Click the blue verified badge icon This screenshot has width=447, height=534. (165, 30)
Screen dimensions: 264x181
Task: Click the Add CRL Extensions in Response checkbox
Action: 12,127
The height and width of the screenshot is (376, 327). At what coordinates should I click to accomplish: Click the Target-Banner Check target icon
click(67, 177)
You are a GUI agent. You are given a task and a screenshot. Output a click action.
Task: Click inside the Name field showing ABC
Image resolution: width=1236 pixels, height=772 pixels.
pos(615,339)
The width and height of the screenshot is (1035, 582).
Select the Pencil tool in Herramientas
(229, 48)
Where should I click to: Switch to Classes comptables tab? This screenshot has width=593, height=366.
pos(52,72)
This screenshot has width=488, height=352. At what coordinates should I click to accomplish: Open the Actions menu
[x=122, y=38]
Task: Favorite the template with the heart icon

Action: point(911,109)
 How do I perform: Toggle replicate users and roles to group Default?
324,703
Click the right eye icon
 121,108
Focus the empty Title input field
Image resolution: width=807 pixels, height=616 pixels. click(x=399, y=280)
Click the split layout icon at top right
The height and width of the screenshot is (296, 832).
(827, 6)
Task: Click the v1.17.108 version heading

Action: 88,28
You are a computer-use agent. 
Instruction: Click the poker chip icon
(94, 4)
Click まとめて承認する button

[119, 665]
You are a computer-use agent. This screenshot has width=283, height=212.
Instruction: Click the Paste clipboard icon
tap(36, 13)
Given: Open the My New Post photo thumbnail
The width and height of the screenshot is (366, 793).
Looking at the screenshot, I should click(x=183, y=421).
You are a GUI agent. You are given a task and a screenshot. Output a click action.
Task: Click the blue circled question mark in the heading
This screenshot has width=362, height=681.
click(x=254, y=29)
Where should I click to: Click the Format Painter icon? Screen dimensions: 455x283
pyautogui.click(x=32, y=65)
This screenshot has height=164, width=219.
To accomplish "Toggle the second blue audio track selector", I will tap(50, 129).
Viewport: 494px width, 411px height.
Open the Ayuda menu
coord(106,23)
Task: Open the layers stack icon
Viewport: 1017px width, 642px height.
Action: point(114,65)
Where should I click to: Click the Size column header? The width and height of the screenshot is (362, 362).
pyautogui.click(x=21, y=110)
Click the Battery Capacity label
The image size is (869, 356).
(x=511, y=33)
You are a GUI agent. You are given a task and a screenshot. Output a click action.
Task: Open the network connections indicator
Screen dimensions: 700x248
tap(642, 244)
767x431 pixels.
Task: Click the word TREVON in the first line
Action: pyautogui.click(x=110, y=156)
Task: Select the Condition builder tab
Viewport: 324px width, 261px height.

WHAT YOU HAVE TO DO - Would you please repeat the entire listing, line for line?

WRITTEN ANSWER -
Click the blue verified badge icon This screenshot has width=447, height=534. (165, 30)
Screen dimensions: 264x181
Task: Click the Add CRL Extensions in Response checkbox
Action: 12,127
The height and width of the screenshot is (376, 327). At what coordinates should I click to accomplish: Click the Target-Banner Check target icon
click(67, 177)
You are a GUI agent. You are given a task and a screenshot. Output a click action.
Task: Click inside the Name field showing ABC
Image resolution: width=1236 pixels, height=772 pixels.
pos(615,339)
The width and height of the screenshot is (1035, 582).
Select the Pencil tool in Herramientas
(229, 48)
Where should I click to: Switch to Classes comptables tab? This screenshot has width=593, height=366.
pos(52,72)
This screenshot has width=488, height=352. At what coordinates should I click to accomplish: Open the Actions menu
[x=122, y=38]
Task: Favorite the template with the heart icon

Action: point(911,109)
 How do I perform: Toggle replicate users and roles to group Default?
324,703
Click the right eye icon
 121,108
Focus the empty Title input field
Image resolution: width=807 pixels, height=616 pixels. click(x=399, y=280)
Click the split layout icon at top right
The height and width of the screenshot is (296, 832).
(827, 6)
Task: Click the v1.17.108 version heading

Action: 88,28
You are a computer-use agent. 
Instruction: Click the poker chip icon
(94, 4)
Click まとめて承認する button

[119, 665]
You are a computer-use agent. This screenshot has width=283, height=212.
Instruction: Click the Paste clipboard icon
tap(36, 13)
Given: Open the My New Post photo thumbnail
The width and height of the screenshot is (366, 793).
Looking at the screenshot, I should click(x=183, y=421).
You are a GUI agent. You are given a task and a screenshot. Output a click action.
Task: Click the blue circled question mark in the heading
This screenshot has width=362, height=681.
click(x=254, y=29)
Where should I click to: Click the Format Painter icon? Screen dimensions: 455x283
pyautogui.click(x=32, y=65)
This screenshot has height=164, width=219.
To accomplish "Toggle the second blue audio track selector", I will tap(50, 129).
Viewport: 494px width, 411px height.
Open the Ayuda menu
coord(106,23)
Task: Open the layers stack icon
Viewport: 1017px width, 642px height.
Action: point(114,65)
Where should I click to: Click the Size column header? The width and height of the screenshot is (362, 362).
pyautogui.click(x=21, y=110)
Click the Battery Capacity label
The image size is (869, 356).
(x=511, y=33)
You are a GUI agent. You are given a task and a screenshot. Output a click action.
Task: Open the network connections indicator
Screen dimensions: 700x248
tap(642, 244)
767x431 pixels.
Task: Click the word TREVON in the first line
Action: pyautogui.click(x=110, y=156)
Task: Select the Condition builder tab
Viewport: 324px width, 261px height.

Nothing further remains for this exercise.